Excerpted text:
*** Begin section ***
From 1999-2002, she portrayed "Randi King" on the legal drama Family Law, portraying a lawyer for the first time since she was Brandy Henderson on The Edge of Night. In 2004, she would later make a guest appearance on Law and Order: SVU, playing a defense attorney named Denise Brockmorton in the episode called Home, in which she defended the paranoid mother of two children (Diane Venora) who had manipulated her older son to kill the younger son, after breaking her home rules.

Carter starred in several Broadway musicals and plays, She appeared on and off-Broadway as well, most recently portraying diva Maria Callas in Terrence McNally's Master Class, a role created by Zoe Caldwell.

In 2006-07 Carter found renewed fame with a new generation of fans as the very disturbed and disturbing Gloria Hodge on Desperate Housewives, earning an Emmy nomination for her work on the series. Desperate Housewives creator Marc Cherry started out in Hollywood as Carter's assistant on the set of Designing Women.
*** End section ***
Given data:
*** Begin section ***
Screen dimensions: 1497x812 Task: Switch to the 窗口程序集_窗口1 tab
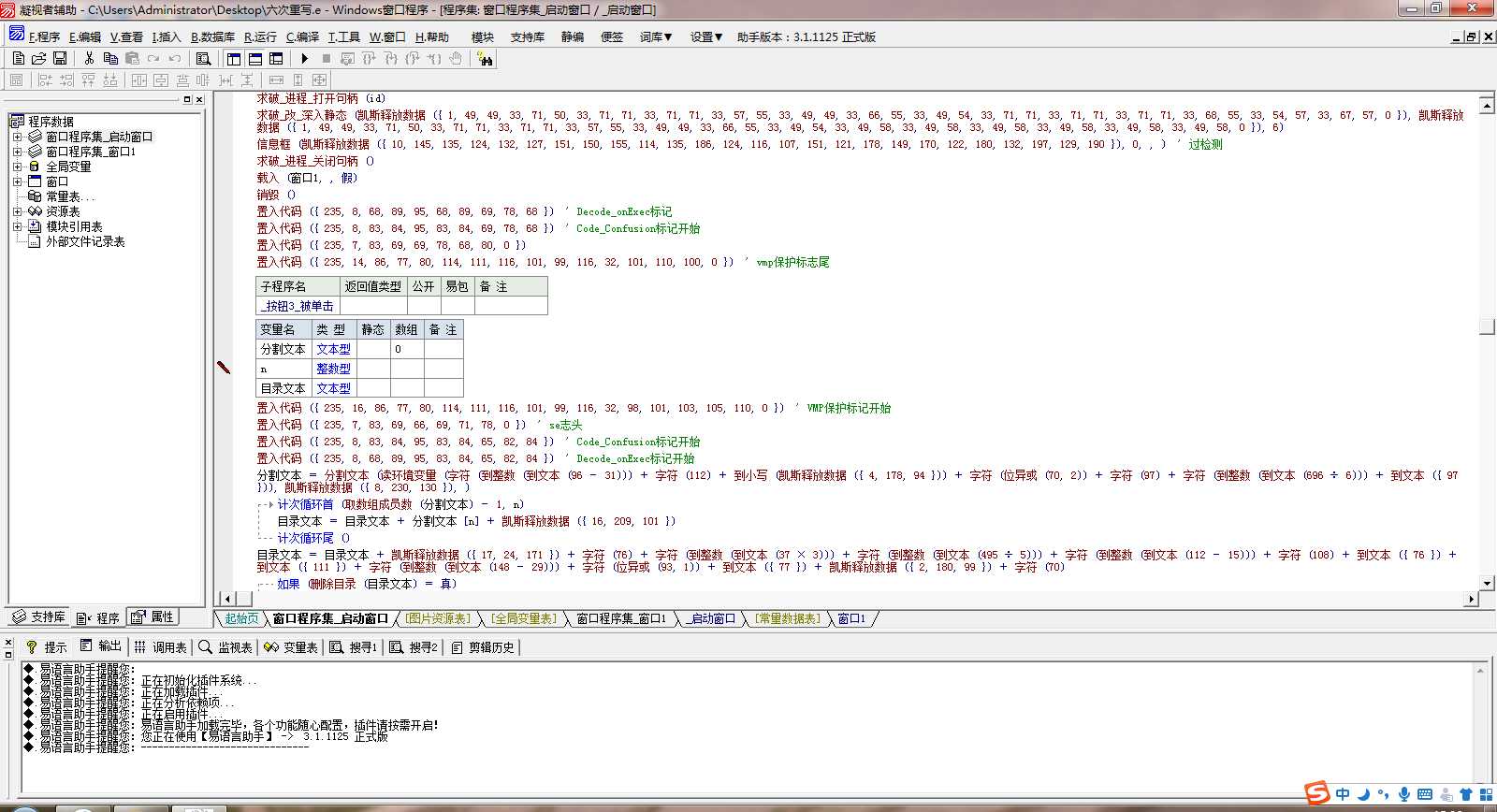pyautogui.click(x=620, y=618)

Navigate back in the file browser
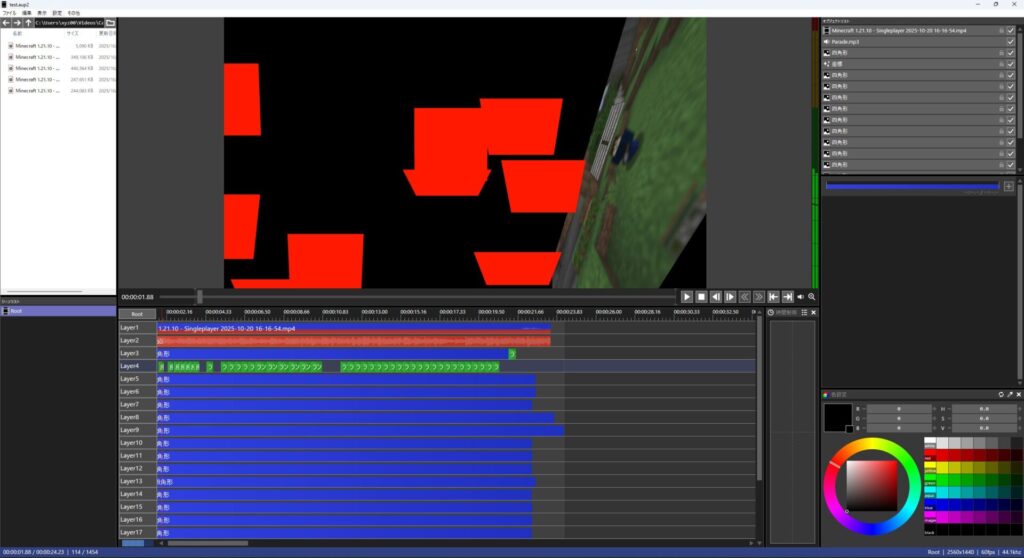click(6, 22)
*** End section ***
Using the information:
A) Please translate this sentence from the excerpt on Carter's acting career into Spanish: "Desperate Housewives creator Marc Cherry started out in Hollywood as Carter's assistant on the set of Designing Women."
B) Carry on the excerpt on Carter's acting career, starting after its last sentence.

Answer list:
A) Marc Cherry, creador de Desperate Housewives, comenzó en Hollywood como asistente de Carter en el set de Designing Women.

B)
Her final film was That Evening Sun, which she filmed on location with her husband Hal Holbrook in East Tennessee in the summer of 2008. The film was produced by Dogwood Entertainment (a subsidiary of DoubleJay Creative) and is based on a short story by William Gay. That Evening Sun will premiere at South By Southwest, where it will compete for the narrative feature grand jury prize.[2]

Carter gave an interview in 2006 for the feature length documentary, That Guy: The Legacy of Dub Taylor[3] on the life of Dub Taylor, which received support from Taylor's family and many of Dub's previous co-workers, including Bill Cosby, Peter Fonda, Don Collier, Cheryl Rogers-Barnett and many others. The project was scheduled to have its World Premiere at Taylor's childhood hometown of Augusta, Georgia, on April 14, 2007.

In 1967, Carter married businessman Arthur Carter (no relation). They had two daughters, Mary Dixie and Ginna (who would later appear in an episode of Designing Women). Following the birth of her daughters, Carter left acting for eight years to focus on raising her children. She divorced Arthur Carter in 1977, and married Broadway and TV actor George Hearn the same year. Two years later, in 1979, she divorced Hearn. She married for the third time on May 27, 1984, to Hal Holbrook (14 years her senior), who is most noted for his appearances as Mark Twain. Carter renovated her old family home in McLemoresville. She and Holbrook divided their time between their homes in Beverly Hills, California, and McLemoresville, Tennessee, where Carter's elderly father, Halbert, resided until his death in early 2007, at age 96.

In 1996, Carter published a memoir titled Trying to Get to Heaven, in which she talked frankly about her life with Hal Holbrook, Designing Women, and her plastic surgery during the show's run.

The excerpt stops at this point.